Nel mese di agosto 1863 il pittore perugino intraprese la decorazione dell'interno del nuovo Teatro Comunale costruito tra il 1853 e il mese di giugno 1862 dal Vespignani e dal Paniconi. Angelini e i suoi collaboratori portarono a termine la decorazione del nuovo Teatro soltanto nella primavera del 1866 e durante questo lungo soggiorno ad Orvieto, sia il professore perugino che i suoi aiuti abitarono in un appartamento del Palazzo Pandolfi (poi Netti) in via del Duomo dove, probabilmente anche per ricambiare l'ospitalità offerta dal conte Fabio Pandolfi, socio del Consorzio teatrale, dipinsero alcune sale utilizzando il linguaggio neocinquecentesco e neobarocco.

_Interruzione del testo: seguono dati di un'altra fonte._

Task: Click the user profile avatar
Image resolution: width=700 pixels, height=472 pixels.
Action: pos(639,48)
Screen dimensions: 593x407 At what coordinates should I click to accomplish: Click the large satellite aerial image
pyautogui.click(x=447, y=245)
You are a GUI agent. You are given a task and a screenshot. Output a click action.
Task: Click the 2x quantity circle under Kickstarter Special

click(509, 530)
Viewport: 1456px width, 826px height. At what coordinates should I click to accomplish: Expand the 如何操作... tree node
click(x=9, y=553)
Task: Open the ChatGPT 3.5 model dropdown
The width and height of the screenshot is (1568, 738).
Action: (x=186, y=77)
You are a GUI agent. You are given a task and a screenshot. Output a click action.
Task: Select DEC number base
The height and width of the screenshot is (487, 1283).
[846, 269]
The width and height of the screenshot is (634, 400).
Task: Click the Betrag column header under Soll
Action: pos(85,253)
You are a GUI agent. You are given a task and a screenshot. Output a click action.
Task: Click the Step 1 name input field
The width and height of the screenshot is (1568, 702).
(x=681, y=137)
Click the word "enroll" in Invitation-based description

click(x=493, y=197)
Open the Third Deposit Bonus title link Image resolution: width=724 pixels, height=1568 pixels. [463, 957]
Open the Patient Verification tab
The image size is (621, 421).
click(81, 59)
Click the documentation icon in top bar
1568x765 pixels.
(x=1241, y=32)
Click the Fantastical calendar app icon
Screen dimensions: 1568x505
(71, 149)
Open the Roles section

L'intervento decorativo di Annibale Angelini e collaboratori all'interno del Palazzo Faina di Orvieto è databile tra l'estate 1865 e la primavera del 1866. Dai documenti si viene infatti a conoscenza che nel giugno del 1865 l'equipe di artisti assunti dall'Angelini per decorare il nuovo Teatro Comunale aveva terminato i lavori, restavano da fare soltanto alcuni ritocchi e le parti di "figura" che spettavano al pittore romano Cesare Fracassini (1838-1868), il quale affiancava il professore perugino nella decorazione dell'edificio. La conferma che Angelini e aiuti furono i protagonisti delle nuove decorazioni del Palazzo Faina ci viene dalla presenza della firma di Ludovico Demauro, da me individuata su una delle pareti dell'ex Sala Rossa. Si tratta di un giovane collaboratore di Angelini, che prese parte alle decorazioni del Teatro orvietano e lavorò accanto al professore perugino anche a Tarquinia. È documentata infatti la sua presenza nell'antica Corneto tra il 1862 e il 1868, epoca in cui prese parte agli interventi di restauro eseguiti dall'Angelini nell'appartamento del Palazzo Quaglia, proprietà del Cardinale Angelo Quaglia, ristrutturato agli inizi degli anni Sessanta dall'architetto tarquinese Giovan Battista Benedetti, allievo di Minardi.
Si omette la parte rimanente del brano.